The End Consumer

Few are talking about the end consumer as one of the most extensive problems in the supply chain clusterfuck.
I will be the first to acknowledge that retail therapy is sometimes what the doctor ordered. I like to wear what is in fashion. I find myself buying less and better, but that was not my mindset years ago.

Every season designers put out a new line with multiple pieces, and the majority of these lines are made in China, Vietnam, Cambodia, Myanmar, Bangladesh, and Pakistan. Through technology, what has happened is fast-casual goods giving companies the ability to make even more products. What hasn’t happened is calculating retail demand.

Brands have started to wake up to the importance of sustainability and the looming crisis of our planet. Over the past two decades, brands began to open their own retail stores. So not only were their products in department stores or small boutique stores, but they were also in their stores. Each of them chocked with merchandise. I walked through Bloomingdales last week, which was seriously painful, but the amount of inventory on the floors was mind-boggling. Knowing retail, there is no doubt that most of these goods will be marked down or sold to jobbers to get it off the floor for a new season of goods.

When I worked at Macy’s, the formula was simple. Buy enough goods for all the stores, hope that some of those purchases will be huge successes, and if not, mark it down and move it out. If the end-of-season margins didn’t make your department profitable, then make the wholesalers pay for the delta. Sometimes that meant cash and other times that meant a tremendous discount on the next season’s merchandise buy. An endless cycle.

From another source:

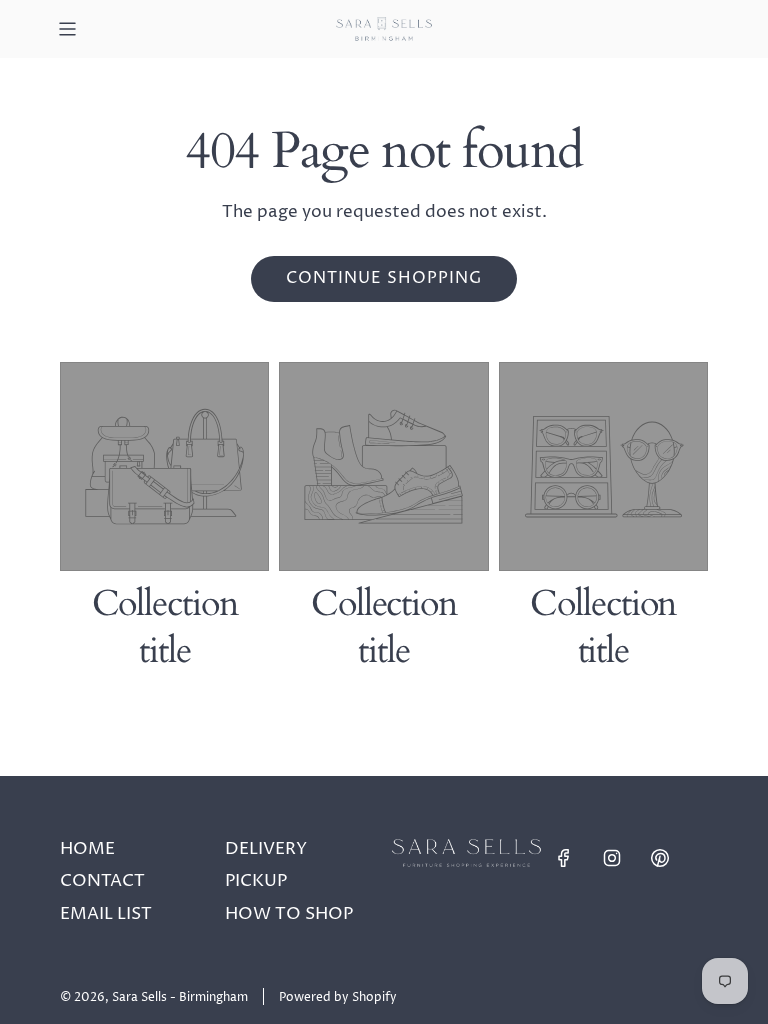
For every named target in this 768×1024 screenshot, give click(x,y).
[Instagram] (612, 858)
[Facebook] (564, 858)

Americans are all about new, new, new. Christmas just ended, but how much stuff was purchased and given as gifts that will never be used? I believe in changing the relationship between retailers and wholesalers, but the problems are more profound than that. It is consumer behavior that must change. When Americans want to pay $20 for a t-shirt made in the USA, once you figure out labor (including medical insurance), cost of goods, and shipping, it is impossible to do that. If you make that garment overseas, pay people $1 a day, and put it on a boat to land in the US, then you can have that $20 top. That has worked for years, but the realization is that the supply chain can no longer handle the load. That load also takes a toll on the underpaid workers and our physical world.

I am just pointing out issues. It is so layered and complicated. How much inventory is needed? Can we get better at those calculations? Can stores make money with less is best? Can fashion companies survive with less being made, or must both sides continue to make more earnings this year than they did the past year? I don’t know the answer, but certainly, retail must change.

These questions should be asked across all verticals from furniture, cars, fabrics, washing machines, dishwashers, etc. How do we create less havoc on our planet while still having profitable businesses? Who is working on that right now?

We must also change the mentality of the consumer. There are a few brands that I have always been a fan of because they aren’t about mass items. They keep the inventory lean. It forces the consumer to buy at the full price. I have never been a fan of the discount for which we have trained the consumer. Wait, and the item will go on sale. That isn’t sustainable.

Americans are huge consumers. It helps the GNP. Does it have to be this way?